## BEGIN

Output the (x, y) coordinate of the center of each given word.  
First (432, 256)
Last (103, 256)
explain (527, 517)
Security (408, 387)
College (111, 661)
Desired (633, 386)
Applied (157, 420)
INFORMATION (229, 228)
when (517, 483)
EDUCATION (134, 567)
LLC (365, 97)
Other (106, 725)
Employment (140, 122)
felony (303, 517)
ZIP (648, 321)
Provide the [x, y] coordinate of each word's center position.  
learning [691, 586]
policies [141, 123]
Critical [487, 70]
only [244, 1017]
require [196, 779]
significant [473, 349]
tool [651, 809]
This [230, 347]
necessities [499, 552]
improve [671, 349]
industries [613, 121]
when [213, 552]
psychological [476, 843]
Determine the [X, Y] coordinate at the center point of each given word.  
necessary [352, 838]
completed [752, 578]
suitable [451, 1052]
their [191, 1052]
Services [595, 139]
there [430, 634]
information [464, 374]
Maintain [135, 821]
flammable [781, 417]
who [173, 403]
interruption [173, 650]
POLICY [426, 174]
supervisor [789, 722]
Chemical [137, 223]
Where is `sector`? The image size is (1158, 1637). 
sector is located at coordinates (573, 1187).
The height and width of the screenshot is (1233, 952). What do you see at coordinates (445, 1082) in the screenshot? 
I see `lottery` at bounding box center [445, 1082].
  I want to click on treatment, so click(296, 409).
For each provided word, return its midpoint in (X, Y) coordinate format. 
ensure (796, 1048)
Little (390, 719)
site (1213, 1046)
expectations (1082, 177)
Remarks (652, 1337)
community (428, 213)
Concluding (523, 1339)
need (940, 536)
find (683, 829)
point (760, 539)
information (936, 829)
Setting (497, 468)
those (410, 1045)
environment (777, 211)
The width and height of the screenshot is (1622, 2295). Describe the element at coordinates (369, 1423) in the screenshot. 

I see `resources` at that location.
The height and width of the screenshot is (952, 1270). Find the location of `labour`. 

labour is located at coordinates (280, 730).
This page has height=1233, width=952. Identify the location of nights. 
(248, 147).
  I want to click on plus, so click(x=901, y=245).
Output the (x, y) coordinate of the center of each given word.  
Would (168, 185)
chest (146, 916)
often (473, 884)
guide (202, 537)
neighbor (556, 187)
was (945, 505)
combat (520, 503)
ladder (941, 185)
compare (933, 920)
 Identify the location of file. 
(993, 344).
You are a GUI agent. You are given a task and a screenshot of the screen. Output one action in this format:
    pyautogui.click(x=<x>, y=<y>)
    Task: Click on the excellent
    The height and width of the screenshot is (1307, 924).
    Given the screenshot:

## END

■ Task prompt
Rewrite all the items above with "screenshot" replaced by "page" everywhere it occurs, changing nothing else.

■ Worked answer
Output the (x, y) coordinate of the center of each given word.  
First (432, 256)
Last (103, 256)
explain (527, 517)
Security (408, 387)
College (111, 661)
Desired (633, 386)
Applied (157, 420)
INFORMATION (229, 228)
when (517, 483)
EDUCATION (134, 567)
LLC (365, 97)
Other (106, 725)
Employment (140, 122)
felony (303, 517)
ZIP (648, 321)
Provide the [x, y] coordinate of each word's center position.  
learning [691, 586]
policies [141, 123]
Critical [487, 70]
only [244, 1017]
require [196, 779]
significant [473, 349]
tool [651, 809]
This [230, 347]
necessities [499, 552]
improve [671, 349]
industries [613, 121]
when [213, 552]
psychological [476, 843]
Determine the [X, Y] coordinate at the center point of each given word.  
necessary [352, 838]
completed [752, 578]
suitable [451, 1052]
their [191, 1052]
Services [595, 139]
there [430, 634]
information [464, 374]
Maintain [135, 821]
flammable [781, 417]
who [173, 403]
interruption [173, 650]
POLICY [426, 174]
supervisor [789, 722]
Chemical [137, 223]
Where is `sector`? The image size is (1158, 1637). 
sector is located at coordinates (573, 1187).
The height and width of the page is (1233, 952). What do you see at coordinates (445, 1082) in the page? 
I see `lottery` at bounding box center [445, 1082].
  I want to click on treatment, so click(296, 409).
For each provided word, return its midpoint in (X, Y) coordinate format. 
ensure (796, 1048)
Little (390, 719)
site (1213, 1046)
expectations (1082, 177)
Remarks (652, 1337)
community (428, 213)
Concluding (523, 1339)
need (940, 536)
find (683, 829)
point (760, 539)
information (936, 829)
Setting (497, 468)
those (410, 1045)
environment (777, 211)
The width and height of the page is (1622, 2295). Describe the element at coordinates (369, 1423) in the page. 

I see `resources` at that location.
The height and width of the page is (952, 1270). Find the location of `labour`. 

labour is located at coordinates (280, 730).
This page has height=1233, width=952. Identify the location of nights. 
(248, 147).
  I want to click on plus, so click(x=901, y=245).
Output the (x, y) coordinate of the center of each given word.  
Would (168, 185)
chest (146, 916)
often (473, 884)
guide (202, 537)
neighbor (556, 187)
was (945, 505)
combat (520, 503)
ladder (941, 185)
compare (933, 920)
 Identify the location of file. 
(993, 344).
You are a GUI agent. You are given a task and a page of the screen. Output one action in this format:
    pyautogui.click(x=<x>, y=<y>)
    Task: Click on the excellent
    The height and width of the page is (1307, 924).
    Given the page:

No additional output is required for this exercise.